Face à l'instabilité des prix pétroliers exacerbée par la guerre au Moyen-Orient, la France intensifie ses actions et organise ce mardi un "G7 Energie", après un G7 Finances déjà centré sur cette problématique.
"Nous allons réunir le G7 Energie en parallèle du sommet international sur le nucléaire qui se déroule à Paris, pour aborder la question des prix du pétrole, avec pour objectif une réduction", a déclaré Maud Bregeon, ministre déléguée à l'Energie, sur France 2.
Cette rencontre, qui rassemblera les ministres de l'Energie des pays du G7, vise à discuter des répercussions de la situation actuelle sur le secteur énergétique mondial, des défis d'approvisionnement en pétrole et en gaz, ainsi que leurs répercussions sur les coûts, comme l'a souligné le ministère français de l'Économie.

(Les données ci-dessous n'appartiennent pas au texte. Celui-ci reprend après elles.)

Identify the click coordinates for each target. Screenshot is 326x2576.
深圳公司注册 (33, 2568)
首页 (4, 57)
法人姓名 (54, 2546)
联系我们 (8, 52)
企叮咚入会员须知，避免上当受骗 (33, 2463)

L'initiative a été lancée par le président Emmanuel Macron à l'issue d'un G7 Finances où la question des prix pétroliers était déjà brûlante, les cours continuant leur ascension inquiétante.
Après une flambée des prix due à des problèmes d'approvisionnement liés aux pays du Golfe et aux tensions dans le détroit d'Ormuz, le prix du pétrole a connu une baisse spectaculaire à la suite des déclarations de Donald Trump, affirmant que la guerre avec l'Iran était "quasiment" réglée.
"Il est crucial de stabiliser le marché", a affirmé Roland Lescure, ministre délégué à l'industrie et représentant la France lors de ce G7, qui se tient en marge du sommet sur le nucléaire civil à Paris.
La question des prix du pétrole est particulièrement sensible sur le plan politique. La récente montée en flèche des prix s'est immédiatement répercutée sur les tarifs à la pompe, où le gazole a franchi la barre symbolique des 2 euros le litre, un seuil sans précédent depuis l'été 2022, selon une enquête de l'AFP auprès de 9.400 stations-service.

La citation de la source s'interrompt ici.